■ **OBJECTIVE**
Copy out the entire article on the With You Now EP below, word for word.

** Start PASSAGE **

EP by Ellie Holcomb
- Released: August 19, 2013
- Genre: CCM
- Length: 19:43
- Label: Good Time

Ellie Holcomb chronology
| Magnolia EP (2011) | With You Now (2013) | As Sure as the Sun (2014) |

= With You Now =

With You Now is the second EP and from the Christian singer-songwriter Ellie Holcomb. The EP released on August 19, 2013, by Good Time Records. This EP received commercial success and it garnered a few positive reviews.

==Background==
The EP released on August 19, 2013, by Good Time Records, and this was her second EP.

==Critical reception==

With You Now received two positive reviews from music critics. At CCM Magazine, Matt Conner rated the album four out of five stars, writing that "the talented songwriter creates beautiful music on her own, and her new EP With You Now is proof positive." Jonathan Andre of Indie Vision Music rated the album four stars, stating that "Ellie’s EP is a fresh, invigorating, unique and encouraging precursor to what listeners can expect come February next year."

Professional ratings
Review scores
| Source | Rating |
| CCM Magazine |  |
| Indie Vision Music |  |

==Commercial performance==
For the Billboard charting week of September 7, 2013, With You Now was the No. 7 most sold album on the Christian Albums chart.

** End PASSAGE **
** Start RECORD EXCERPTS **

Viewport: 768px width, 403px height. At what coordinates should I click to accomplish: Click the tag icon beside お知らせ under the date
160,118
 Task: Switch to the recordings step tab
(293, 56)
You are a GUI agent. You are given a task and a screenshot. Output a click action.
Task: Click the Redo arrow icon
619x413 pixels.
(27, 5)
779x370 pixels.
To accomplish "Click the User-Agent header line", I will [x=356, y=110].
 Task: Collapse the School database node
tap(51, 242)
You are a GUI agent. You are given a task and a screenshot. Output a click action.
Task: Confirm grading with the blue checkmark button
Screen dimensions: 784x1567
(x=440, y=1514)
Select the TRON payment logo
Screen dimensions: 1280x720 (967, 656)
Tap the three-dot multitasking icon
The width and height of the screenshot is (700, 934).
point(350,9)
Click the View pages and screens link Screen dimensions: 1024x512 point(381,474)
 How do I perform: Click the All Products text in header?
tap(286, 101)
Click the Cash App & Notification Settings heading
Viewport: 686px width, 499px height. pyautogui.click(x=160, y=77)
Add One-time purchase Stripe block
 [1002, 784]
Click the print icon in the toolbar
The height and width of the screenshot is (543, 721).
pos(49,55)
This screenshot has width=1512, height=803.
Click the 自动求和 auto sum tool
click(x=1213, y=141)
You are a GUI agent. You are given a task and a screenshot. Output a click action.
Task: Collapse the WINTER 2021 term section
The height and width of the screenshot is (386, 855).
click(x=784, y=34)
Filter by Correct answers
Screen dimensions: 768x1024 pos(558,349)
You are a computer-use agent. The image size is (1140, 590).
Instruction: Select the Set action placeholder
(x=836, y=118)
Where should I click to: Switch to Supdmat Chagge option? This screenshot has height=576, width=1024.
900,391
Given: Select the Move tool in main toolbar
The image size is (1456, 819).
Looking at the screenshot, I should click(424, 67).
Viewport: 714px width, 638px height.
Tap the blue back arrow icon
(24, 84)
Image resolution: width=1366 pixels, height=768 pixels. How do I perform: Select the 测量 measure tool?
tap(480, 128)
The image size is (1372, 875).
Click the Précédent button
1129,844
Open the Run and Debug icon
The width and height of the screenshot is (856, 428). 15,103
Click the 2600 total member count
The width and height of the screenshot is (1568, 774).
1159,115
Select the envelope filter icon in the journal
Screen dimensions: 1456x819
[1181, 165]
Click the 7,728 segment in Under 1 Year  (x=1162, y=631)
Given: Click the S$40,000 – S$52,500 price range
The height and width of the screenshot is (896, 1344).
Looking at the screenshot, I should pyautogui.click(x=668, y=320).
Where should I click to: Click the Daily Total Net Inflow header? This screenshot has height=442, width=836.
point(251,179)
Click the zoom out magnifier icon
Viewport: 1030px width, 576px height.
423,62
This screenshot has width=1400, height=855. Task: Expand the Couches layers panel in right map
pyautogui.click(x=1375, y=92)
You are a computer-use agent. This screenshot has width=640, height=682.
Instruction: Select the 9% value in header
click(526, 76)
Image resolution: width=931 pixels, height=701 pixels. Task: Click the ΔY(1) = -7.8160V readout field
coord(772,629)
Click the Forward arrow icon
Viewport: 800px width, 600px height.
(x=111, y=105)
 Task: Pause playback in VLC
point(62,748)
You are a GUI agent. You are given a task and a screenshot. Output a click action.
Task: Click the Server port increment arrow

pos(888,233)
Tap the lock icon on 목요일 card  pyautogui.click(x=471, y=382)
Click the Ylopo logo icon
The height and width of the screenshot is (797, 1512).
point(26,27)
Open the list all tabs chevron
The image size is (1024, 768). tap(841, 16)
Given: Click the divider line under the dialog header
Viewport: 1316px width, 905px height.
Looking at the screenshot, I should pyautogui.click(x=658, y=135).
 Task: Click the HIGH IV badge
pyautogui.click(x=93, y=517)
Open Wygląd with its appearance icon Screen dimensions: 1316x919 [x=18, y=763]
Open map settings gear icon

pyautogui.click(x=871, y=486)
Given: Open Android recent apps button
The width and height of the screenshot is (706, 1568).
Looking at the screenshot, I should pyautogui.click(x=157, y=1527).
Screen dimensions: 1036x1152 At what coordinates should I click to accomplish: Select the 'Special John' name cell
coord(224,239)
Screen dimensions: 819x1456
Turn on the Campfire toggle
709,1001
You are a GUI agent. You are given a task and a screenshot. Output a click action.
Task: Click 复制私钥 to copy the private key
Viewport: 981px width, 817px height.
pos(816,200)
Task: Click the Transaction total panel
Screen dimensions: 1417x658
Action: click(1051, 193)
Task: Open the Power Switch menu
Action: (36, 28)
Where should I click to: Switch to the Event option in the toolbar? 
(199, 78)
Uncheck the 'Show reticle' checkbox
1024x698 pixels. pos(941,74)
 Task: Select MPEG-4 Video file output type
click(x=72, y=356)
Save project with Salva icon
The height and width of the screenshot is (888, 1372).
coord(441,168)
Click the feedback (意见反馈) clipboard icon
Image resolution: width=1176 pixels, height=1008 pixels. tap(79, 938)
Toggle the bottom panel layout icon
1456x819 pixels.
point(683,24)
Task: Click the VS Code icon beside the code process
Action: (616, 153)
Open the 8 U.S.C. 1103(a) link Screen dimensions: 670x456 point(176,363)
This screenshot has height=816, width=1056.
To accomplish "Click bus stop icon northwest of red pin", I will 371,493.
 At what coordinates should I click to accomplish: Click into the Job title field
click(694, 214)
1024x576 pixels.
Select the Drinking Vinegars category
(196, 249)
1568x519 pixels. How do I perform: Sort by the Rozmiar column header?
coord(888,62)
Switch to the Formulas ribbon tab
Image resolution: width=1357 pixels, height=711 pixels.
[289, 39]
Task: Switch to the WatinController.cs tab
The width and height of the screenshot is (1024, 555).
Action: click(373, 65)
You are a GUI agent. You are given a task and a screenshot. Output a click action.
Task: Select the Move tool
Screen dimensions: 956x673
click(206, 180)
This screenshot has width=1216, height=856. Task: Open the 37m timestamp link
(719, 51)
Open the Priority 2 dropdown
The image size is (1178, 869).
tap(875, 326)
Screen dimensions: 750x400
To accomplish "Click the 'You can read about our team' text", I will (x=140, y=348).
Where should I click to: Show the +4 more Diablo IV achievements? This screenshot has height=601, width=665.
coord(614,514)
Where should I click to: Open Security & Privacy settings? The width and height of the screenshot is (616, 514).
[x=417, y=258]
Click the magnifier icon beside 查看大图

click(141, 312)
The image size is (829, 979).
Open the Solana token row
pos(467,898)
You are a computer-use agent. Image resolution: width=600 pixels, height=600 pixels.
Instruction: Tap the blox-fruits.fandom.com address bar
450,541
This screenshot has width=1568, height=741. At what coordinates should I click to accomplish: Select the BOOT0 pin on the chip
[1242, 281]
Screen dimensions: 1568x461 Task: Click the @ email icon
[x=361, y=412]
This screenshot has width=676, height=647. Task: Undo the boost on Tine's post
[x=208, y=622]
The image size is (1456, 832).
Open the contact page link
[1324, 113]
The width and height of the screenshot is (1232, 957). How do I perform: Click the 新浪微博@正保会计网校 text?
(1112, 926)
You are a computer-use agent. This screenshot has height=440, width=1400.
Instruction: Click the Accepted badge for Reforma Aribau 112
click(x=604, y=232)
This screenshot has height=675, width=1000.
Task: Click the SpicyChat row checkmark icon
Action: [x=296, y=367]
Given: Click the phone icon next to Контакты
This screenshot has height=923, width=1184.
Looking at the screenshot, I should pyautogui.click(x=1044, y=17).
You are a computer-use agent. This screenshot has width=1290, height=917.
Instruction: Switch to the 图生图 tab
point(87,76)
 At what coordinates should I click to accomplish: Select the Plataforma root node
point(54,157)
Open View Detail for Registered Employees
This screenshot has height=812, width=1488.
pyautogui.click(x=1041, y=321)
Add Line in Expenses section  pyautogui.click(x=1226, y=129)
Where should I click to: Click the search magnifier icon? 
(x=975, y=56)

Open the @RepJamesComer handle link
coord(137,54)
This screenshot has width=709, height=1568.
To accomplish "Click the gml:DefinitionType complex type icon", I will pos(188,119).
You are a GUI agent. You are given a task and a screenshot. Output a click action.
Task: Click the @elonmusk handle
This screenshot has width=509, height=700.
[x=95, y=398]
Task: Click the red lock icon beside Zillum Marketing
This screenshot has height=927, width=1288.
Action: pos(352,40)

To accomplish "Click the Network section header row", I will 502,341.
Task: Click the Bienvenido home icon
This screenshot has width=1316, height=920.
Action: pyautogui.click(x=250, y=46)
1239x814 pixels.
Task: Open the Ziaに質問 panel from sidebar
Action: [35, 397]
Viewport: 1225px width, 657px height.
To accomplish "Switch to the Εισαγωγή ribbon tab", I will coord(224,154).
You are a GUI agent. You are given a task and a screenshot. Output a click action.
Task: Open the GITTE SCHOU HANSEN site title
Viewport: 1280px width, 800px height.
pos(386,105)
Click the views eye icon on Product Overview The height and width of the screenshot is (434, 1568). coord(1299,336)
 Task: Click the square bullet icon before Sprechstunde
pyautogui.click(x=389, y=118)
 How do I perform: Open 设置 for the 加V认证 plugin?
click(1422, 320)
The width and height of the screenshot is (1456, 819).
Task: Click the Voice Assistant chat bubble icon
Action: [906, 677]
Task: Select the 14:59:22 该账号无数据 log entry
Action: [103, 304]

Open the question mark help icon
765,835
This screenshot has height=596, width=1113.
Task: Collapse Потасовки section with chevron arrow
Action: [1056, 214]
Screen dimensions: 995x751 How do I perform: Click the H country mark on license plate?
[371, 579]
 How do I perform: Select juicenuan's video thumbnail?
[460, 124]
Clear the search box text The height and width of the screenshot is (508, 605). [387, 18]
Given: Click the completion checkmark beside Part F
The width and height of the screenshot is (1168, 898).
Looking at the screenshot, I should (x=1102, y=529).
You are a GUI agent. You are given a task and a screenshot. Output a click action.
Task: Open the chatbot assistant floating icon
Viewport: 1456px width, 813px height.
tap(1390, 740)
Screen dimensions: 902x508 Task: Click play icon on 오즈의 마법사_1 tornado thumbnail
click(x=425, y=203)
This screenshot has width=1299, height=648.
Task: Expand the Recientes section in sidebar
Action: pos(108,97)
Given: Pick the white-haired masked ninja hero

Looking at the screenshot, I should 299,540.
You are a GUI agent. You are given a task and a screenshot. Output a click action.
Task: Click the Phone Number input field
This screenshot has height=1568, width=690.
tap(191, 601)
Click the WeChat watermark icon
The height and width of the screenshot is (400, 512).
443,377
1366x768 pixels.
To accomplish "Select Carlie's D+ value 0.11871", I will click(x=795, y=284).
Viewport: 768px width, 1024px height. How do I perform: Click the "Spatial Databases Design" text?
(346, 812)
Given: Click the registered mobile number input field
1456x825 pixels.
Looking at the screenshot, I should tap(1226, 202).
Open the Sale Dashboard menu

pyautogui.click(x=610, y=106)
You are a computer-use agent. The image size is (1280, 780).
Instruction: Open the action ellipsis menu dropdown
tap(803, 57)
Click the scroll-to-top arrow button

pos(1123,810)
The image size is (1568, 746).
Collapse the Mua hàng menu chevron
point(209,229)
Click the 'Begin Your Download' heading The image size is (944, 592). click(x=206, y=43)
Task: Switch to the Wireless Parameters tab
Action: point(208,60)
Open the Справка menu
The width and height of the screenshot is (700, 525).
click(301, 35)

** End RECORD EXCERPTS **

■ **RESPONSE BELOW**
EP by Ellie Holcomb
- Released: August 19, 2013
- Genre: CCM
- Length: 19:43
- Label: Good Time

Ellie Holcomb chronology
| Magnolia EP (2011) | With You Now (2013) | As Sure as the Sun (2014) |

= With You Now =

With You Now is the second EP and from the Christian singer-songwriter Ellie Holcomb. The EP released on August 19, 2013, by Good Time Records. This EP received commercial success and it garnered a few positive reviews.

==Background==
The EP released on August 19, 2013, by Good Time Records, and this was her second EP.

==Critical reception==

With You Now received two positive reviews from music critics. At CCM Magazine, Matt Conner rated the album four out of five stars, writing that "the talented songwriter creates beautiful music on her own, and her new EP With You Now is proof positive." Jonathan Andre of Indie Vision Music rated the album four stars, stating that "Ellie’s EP is a fresh, invigorating, unique and encouraging precursor to what listeners can expect come February next year."

Professional ratings
Review scores
| Source | Rating |
| CCM Magazine |  |
| Indie Vision Music |  |

==Commercial performance==
For the Billboard charting week of September 7, 2013, With You Now was the No. 7 most sold album on the Christian Albums chart.